Rows pointing to text and elements
-.-.-

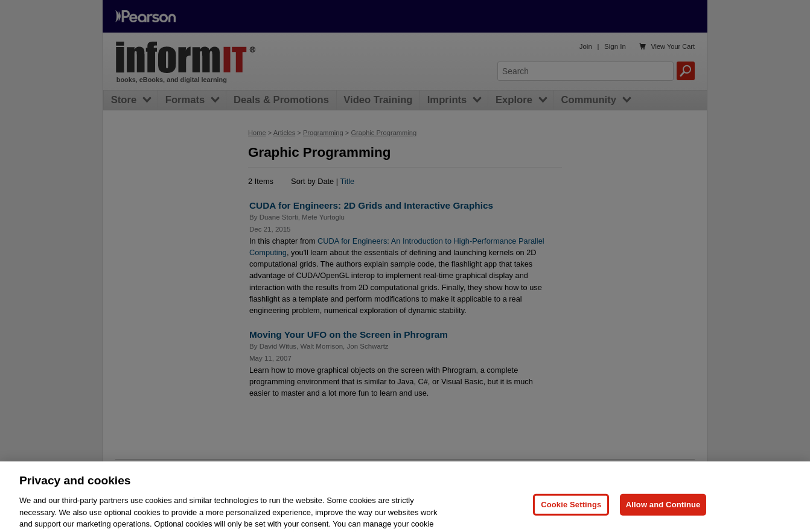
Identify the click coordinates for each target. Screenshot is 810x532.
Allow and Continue (663, 514)
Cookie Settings (571, 514)
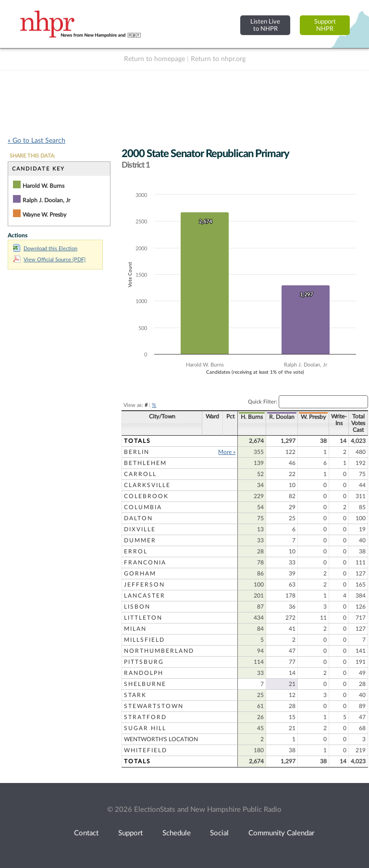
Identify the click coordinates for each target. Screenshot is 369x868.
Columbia (143, 507)
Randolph (144, 673)
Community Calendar (281, 833)
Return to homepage (154, 59)
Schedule (176, 833)
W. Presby (307, 417)
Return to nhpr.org (218, 59)
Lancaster (145, 596)
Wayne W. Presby (44, 215)
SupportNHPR (325, 25)
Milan (135, 629)
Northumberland (159, 651)
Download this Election (45, 248)
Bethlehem (145, 463)
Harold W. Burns (43, 186)
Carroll (140, 474)
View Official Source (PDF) (49, 259)
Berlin (136, 452)
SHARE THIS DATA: (32, 156)
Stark (135, 695)
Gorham (140, 574)
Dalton (138, 518)
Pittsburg (144, 662)
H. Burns (245, 417)
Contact (86, 833)
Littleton (143, 618)
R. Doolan (275, 417)
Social (219, 833)
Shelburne (145, 684)
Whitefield (146, 750)
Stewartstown (154, 706)
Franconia (145, 562)
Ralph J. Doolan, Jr (46, 200)
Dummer (140, 540)
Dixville (140, 529)
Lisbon (137, 607)
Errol (135, 551)
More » (220, 452)
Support (130, 833)
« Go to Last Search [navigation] (37, 141)
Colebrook (146, 496)
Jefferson (144, 585)
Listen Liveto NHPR (265, 25)
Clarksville (147, 485)
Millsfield (144, 640)
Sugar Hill (145, 728)
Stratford (145, 717)
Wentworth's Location (161, 739)
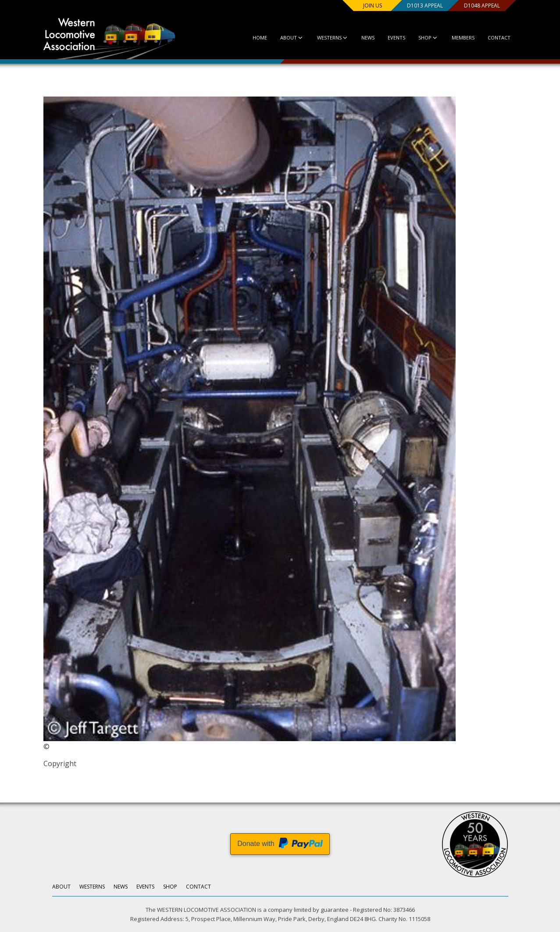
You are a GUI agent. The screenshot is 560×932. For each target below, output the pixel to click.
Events (396, 37)
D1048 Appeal (482, 5)
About (292, 37)
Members (463, 37)
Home (260, 37)
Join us (372, 5)
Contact (499, 37)
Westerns (332, 37)
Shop (428, 37)
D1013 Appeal (424, 5)
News (368, 37)
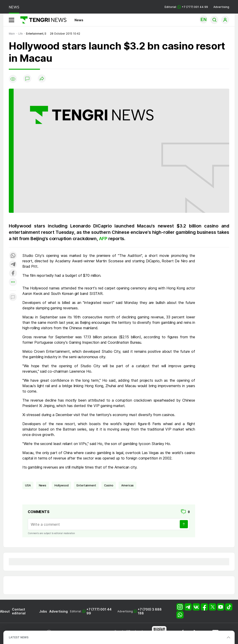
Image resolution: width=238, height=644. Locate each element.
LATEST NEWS (18, 637)
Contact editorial (19, 611)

-.-.-

STATED GOAL: Arrange every line above as a Markdown table with the columns "Line No." and "Row Text", numbering the lines and leaving out blank lines and the pictures.

TASK ANSWER:
| Line No. | Row Text |
|---|---|
| 1 | Identify the click coordinates for each target. Screenshot is 810x532. |
| 2 | Allow and Continue (663, 514) |
| 3 | Cookie Settings (571, 514) |
| 4 | Identify the click coordinates for each target. Screenshot is 369x868. |
| 5 | Columbia (143, 507) |
| 6 | Randolph (144, 673) |
| 7 | Community Calendar (281, 833) |
| 8 | Return to homepage (154, 59) |
| 9 | Schedule (176, 833) |
| 10 | W. Presby (307, 417) |
| 11 | Return to nhpr.org (218, 59) |
| 12 | Lancaster (145, 596) |
| 13 | Wayne W. Presby (44, 215) |
| 14 | SupportNHPR (325, 25) |
| 15 | Milan (135, 629) |
| 16 | Northumberland (159, 651) |
| 17 | Download this Election (45, 248) |
| 18 | Bethlehem (145, 463) |
| 19 | Harold W. Burns (43, 186) |
| 20 | Carroll (140, 474) |
| 21 | View Official Source (PDF) (49, 259) |
| 22 | Berlin (136, 452) |
| 23 | SHARE THIS DATA: (32, 156) |
| 24 | Stark (135, 695) |
| 25 | Gorham (140, 574) |
| 26 | Dalton (138, 518) |
| 27 | Pittsburg (144, 662) |
| 28 | H. Burns (245, 417) |
| 29 | Contact (86, 833) |
| 30 | Littleton (143, 618) |
| 31 | R. Doolan (275, 417) |
| 32 | Social (219, 833) |
| 33 | Shelburne (145, 684) |
| 34 | Whitefield (146, 750) |
| 35 | Stewartstown (154, 706) |
| 36 | Franconia (145, 562) |
| 37 | Ralph J. Doolan, Jr (46, 200) |
| 38 | Dummer (140, 540) |
| 39 | Dixville (140, 529) |
| 40 | Lisbon (137, 607) |
| 41 | Errol (135, 551) |
| 42 | More » (220, 452) |
| 43 | Support (130, 833) |
| 44 | « Go to Last Search [navigation] (37, 141) |
| 45 | Colebrook (146, 496) |
| 46 | Jefferson (144, 585) |
| 47 | Listen Liveto NHPR (265, 25) |
| 48 | Clarksville (147, 485) |
| 49 | Millsfield (144, 640) |
| 50 | Sugar Hill (145, 728) |
| 51 | Stratford (145, 717) |
| 52 | Wentworth's Location (161, 739) |
| 53 | You are a GUI agent. The screenshot is 560×932. For each target below, output the pixel to click. |
| 54 | Events (396, 37) |
| 55 | D1048 Appeal (482, 5) |
| 56 | About (292, 37) |
| 57 | Members (463, 37) |
| 58 | Home (260, 37) |
| 59 | Join us (372, 5) |
| 60 | Contact (499, 37) |
| 61 | Westerns (332, 37) |
| 62 | Shop (428, 37) |
| 63 | D1013 Appeal (424, 5) |
| 64 | News (368, 37) |
| 65 | Image resolution: width=238, height=644. Locate each element. |
| 66 | LATEST NEWS (18, 637) |
| 67 | Contact editorial (19, 611) |